> _RECORDS_:
▬▬▬▬▬▬▬▬▬▬

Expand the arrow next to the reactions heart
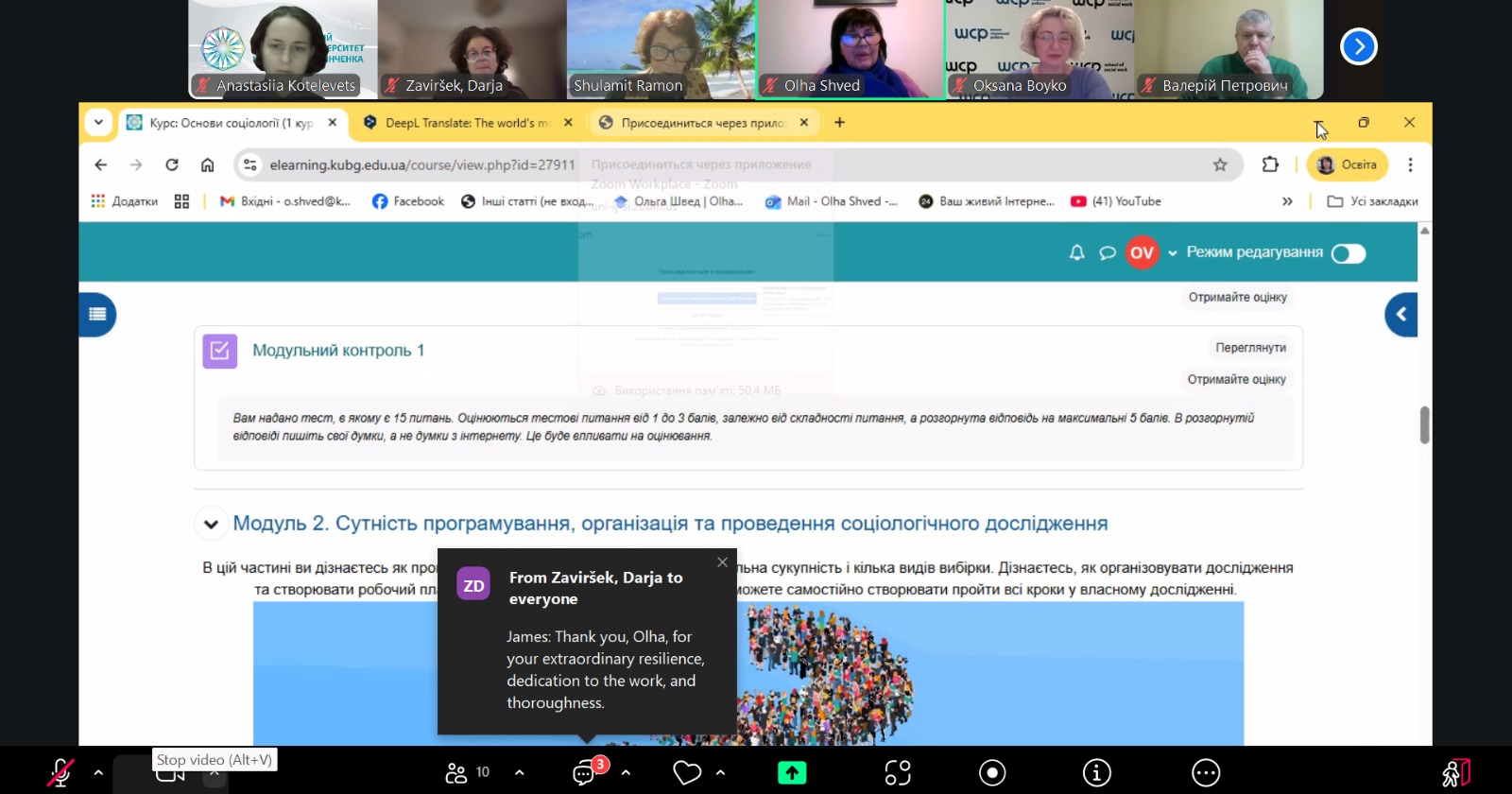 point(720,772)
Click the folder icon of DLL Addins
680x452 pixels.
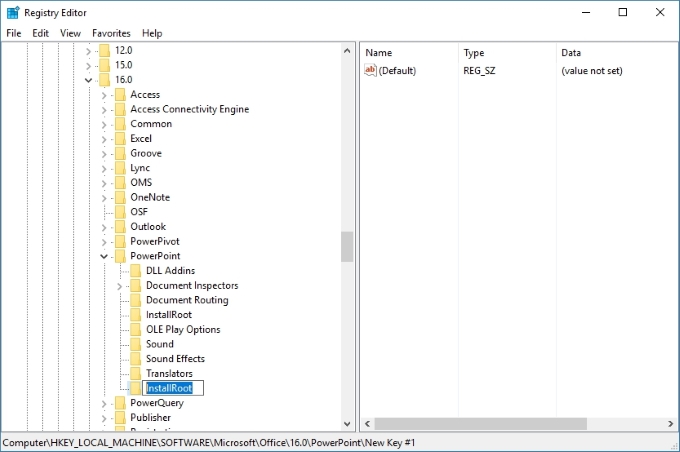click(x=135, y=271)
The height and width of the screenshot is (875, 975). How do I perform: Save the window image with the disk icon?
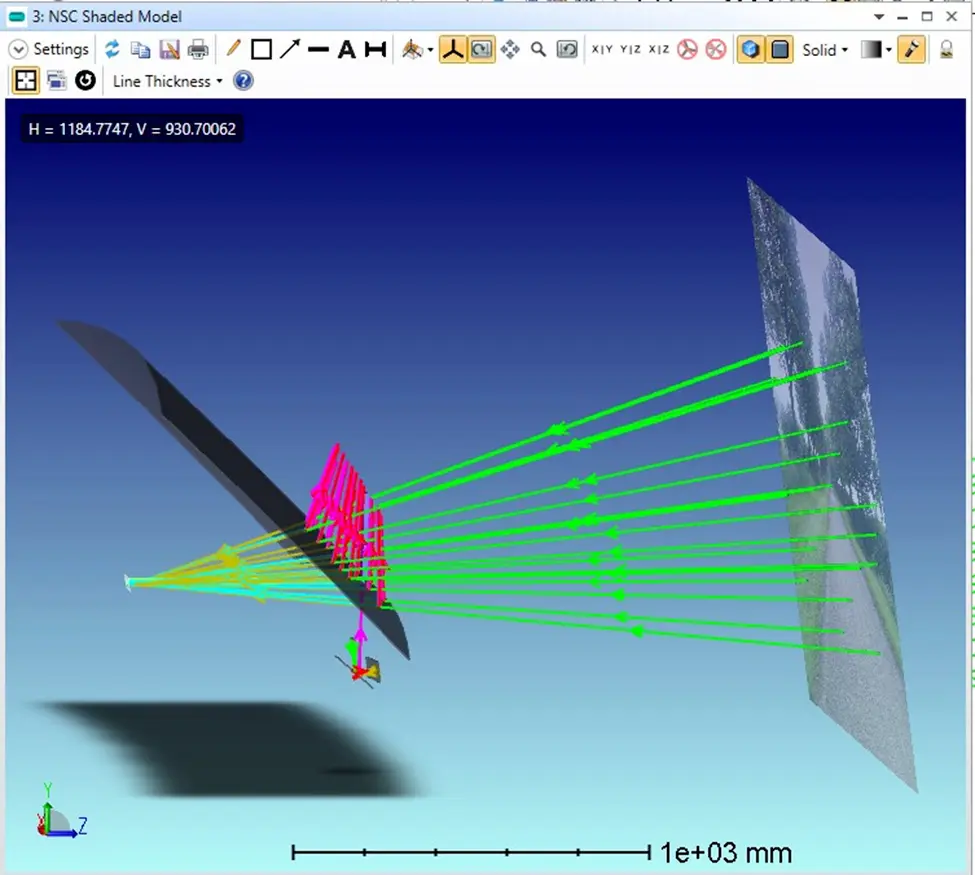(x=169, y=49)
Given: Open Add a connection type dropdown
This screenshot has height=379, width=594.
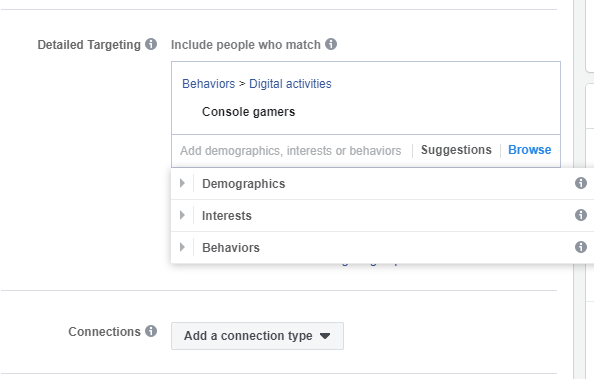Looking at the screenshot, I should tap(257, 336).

▬▬▬▬▬▬▬▬▬▬

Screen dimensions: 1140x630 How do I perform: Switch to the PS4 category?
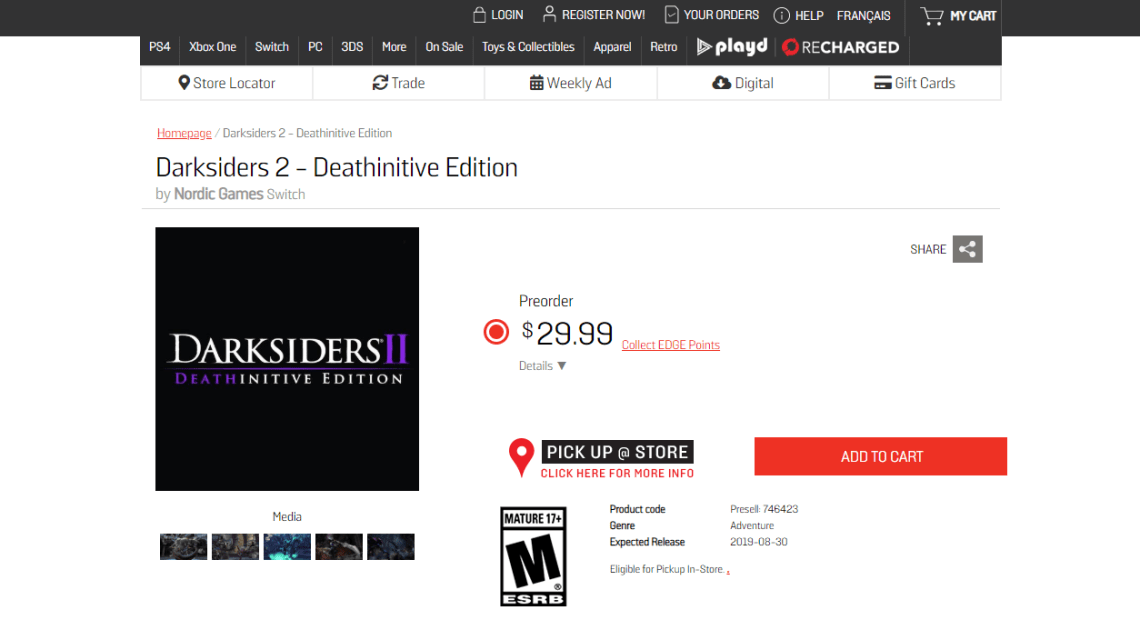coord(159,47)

▬▬▬▬▬▬▬▬▬▬

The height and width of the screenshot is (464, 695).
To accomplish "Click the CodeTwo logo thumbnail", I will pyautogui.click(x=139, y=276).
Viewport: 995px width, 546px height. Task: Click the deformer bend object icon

▬▬▬▬▬▬▬▬▬▬

> _TASK DESCRIPTION_: Working from the entries above, please transcribe only the lines from the line with "Expand the arrow next to the reactions heart" through the line with "Given: Open Add a connection type dropdown", exactly, with both end lines and without pictures.

> _ANSWER TO THIS PROBLEM_:
Expand the arrow next to the reactions heart
 point(720,772)
Click the folder icon of DLL Addins
680x452 pixels.
click(x=135, y=271)
The height and width of the screenshot is (875, 975). How do I perform: Save the window image with the disk icon?
(x=169, y=49)
Given: Open Add a connection type dropdown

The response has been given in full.